Le maire “profondément attristé” s’est rendu sur place ce mercredi. Martine Vassal, présidente de la métropole, a présenté, sur Twitter, ses condoléances à la famille endeuillée. Mais déjà, au-delà du drame humain, les élus locaux ont rapidement pointé un nouveau drame du logement indigne. “Les mécanismes profonds à l’origine de l’enfer de béton qu’est devenue la copropriété des Rosiers ne sont ignorés de personne, souligne dans un communiqué la députée LREM Alexandra Louis, très impliquée depuis plusieurs années sur ce dossier. La responsabilité des marchands de sommeil et des profiteurs de misère est, à n’en pas douter, centrale dans ce drame.

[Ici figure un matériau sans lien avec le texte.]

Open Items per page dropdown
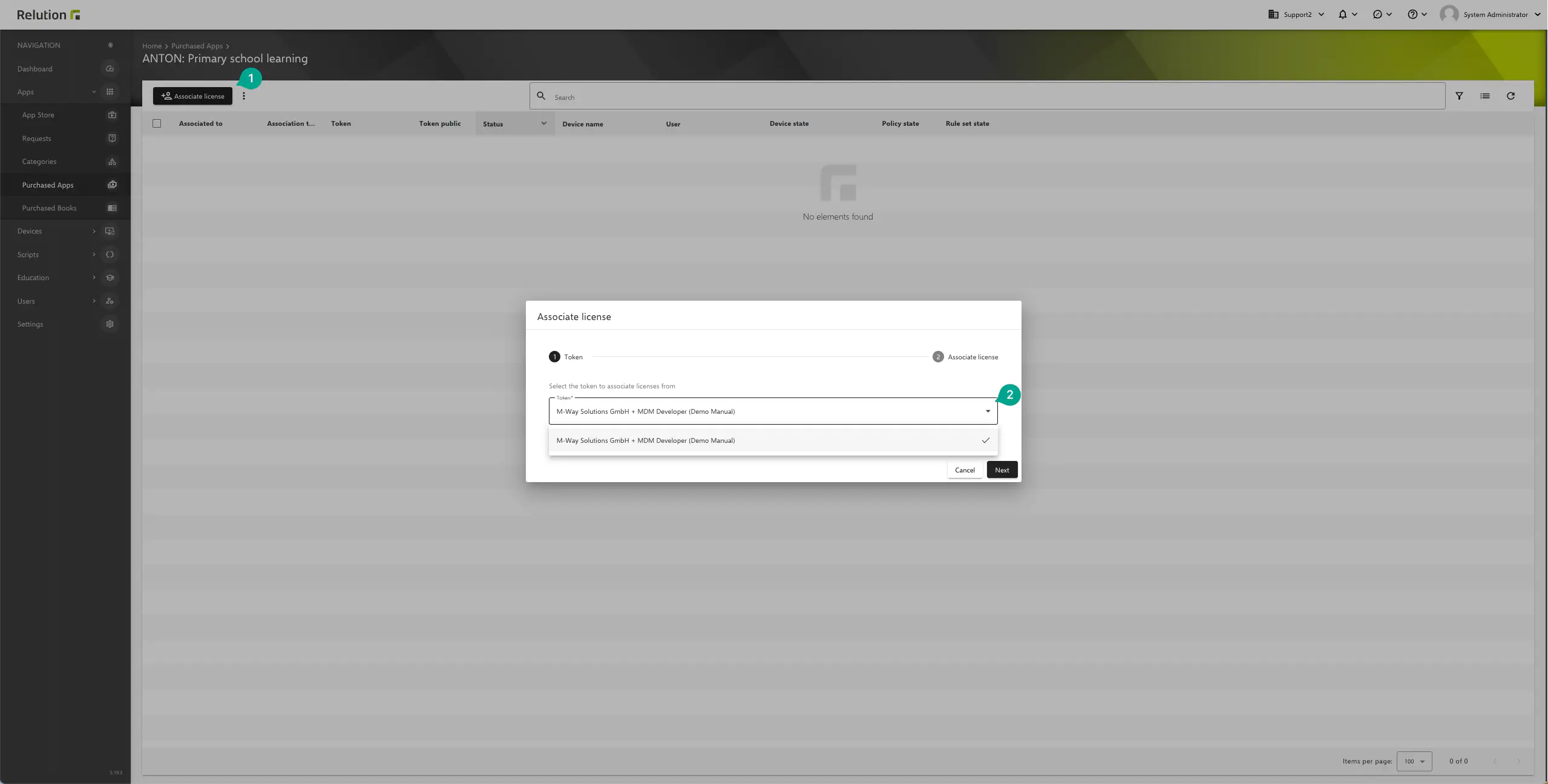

“Neuf personnes qui vivent dans des conditions de suroccupation pas forcément faciles se trouvent déjà en situation de mal-logement. Et cela peut évidemment conduire à des drames comme on le voit encore ici”, appuie Patrick Amico, adjoint au maire de Marseille chargé de la politique du logement et de la lutte contre l’habitat indigne.

Une trop longue série

Cette tragédie dans une copropriété marseillaise vient s’ajouter à la liste, forcément trop longue, de plusieurs sinistres récents qui ont causé la mort de trois résidents des Flamants (14e) en juillet dernier ou d’un homme au Petit-Séminaire (13e), il y a une dizaine de jours. En mai puis en juillet 2021, c’est la copropriété Gyptis (3e) qui était touchée par deux fois par des incendies, avec deux blessés graves lors du premier sinistre. On peut aussi rappeler l’important incendie de Maison-Blanche (13e), en août 2019, qui n’avait pas fait de victime. Dans toutes ces situations, l’état de délabrement de ces grands immeubles amplifie les risques pour les habitants lors d’un départ de feu, quand il n’en est pas la cause première.

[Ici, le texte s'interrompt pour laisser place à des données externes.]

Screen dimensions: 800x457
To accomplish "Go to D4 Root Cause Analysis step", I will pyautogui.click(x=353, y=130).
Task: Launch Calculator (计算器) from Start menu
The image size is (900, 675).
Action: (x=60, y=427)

Depuis octobre 2018, six résidences marseillaises sont inscrites dans le plan Initiatives copropriétés voulu par l’État pour résorber les grands ensembles délabrés sur tout le territoire. Les Rosiers qui ne faisaient pas partie, à l’origine, des sites retenus, sont désormais inscrits parmi les priorités identifiées à Marseille.

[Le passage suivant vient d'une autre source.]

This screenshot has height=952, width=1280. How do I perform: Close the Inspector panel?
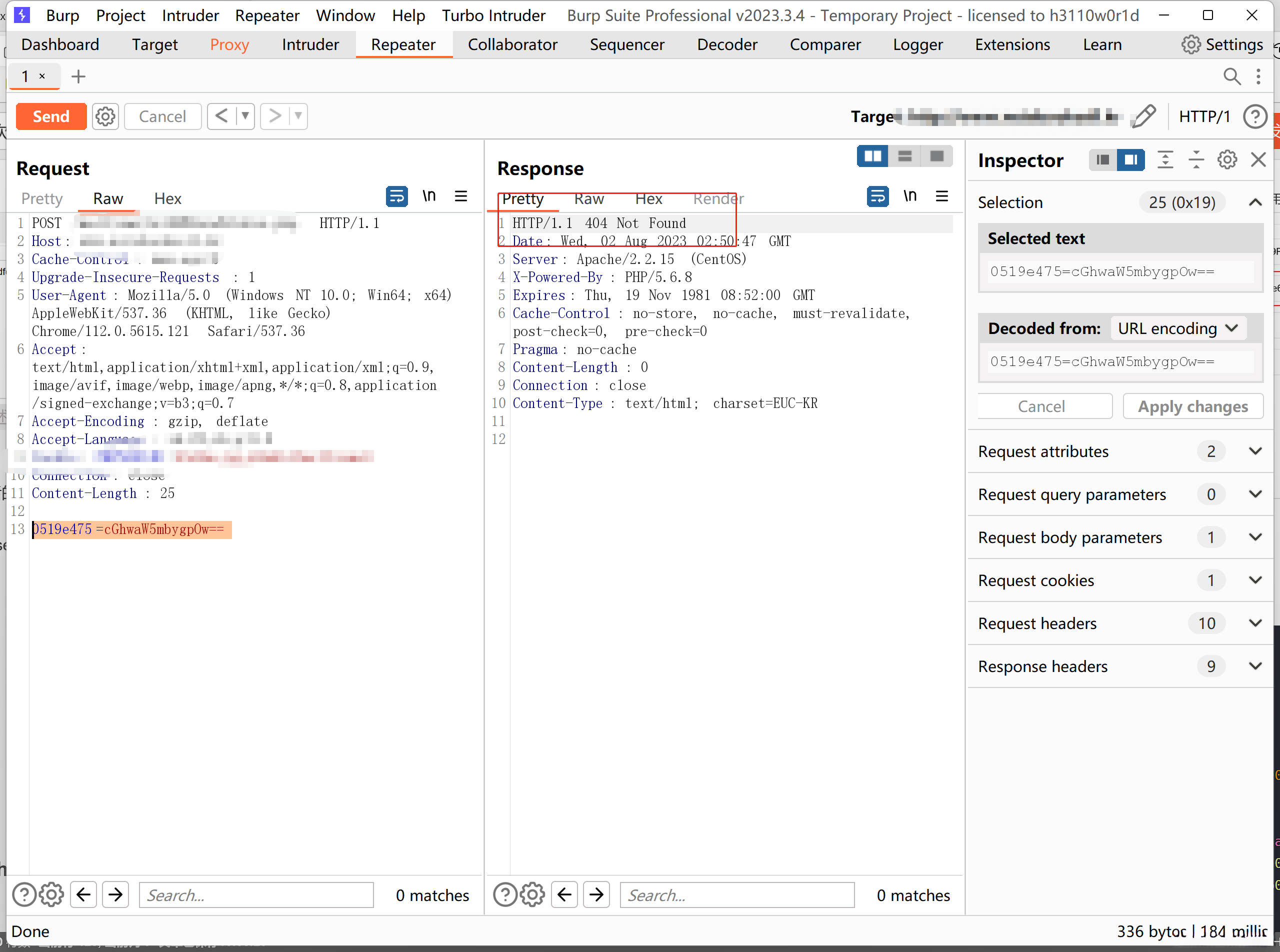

“Le problème des copropriétés dégradées est ici particulièrement aigu et vaste, poursuit Patrick Amico. C’est un sujet que l’on ne peut pas traiter comme dans un immeuble classique“, avec la nécessité d’un appui technique pour les syndics, mais aussi de procédures judiciaires. L’élu pointe en outre des copropriétés que “l’on a laissé dériver pendant des années” : “Certaines ont accumulé des dettes tellement massives qu’elles ne sont même plus en capacité de réaliser les travaux de sécurité. Elles mettront sans doute une décennie pour s’en sortir.” À Corot, l’avis d’expropriations massives lancé il y a quelques semaines dans cette copropriété squattée et délabré, est l’illustration des lourdes et lentes procédures nécessaires.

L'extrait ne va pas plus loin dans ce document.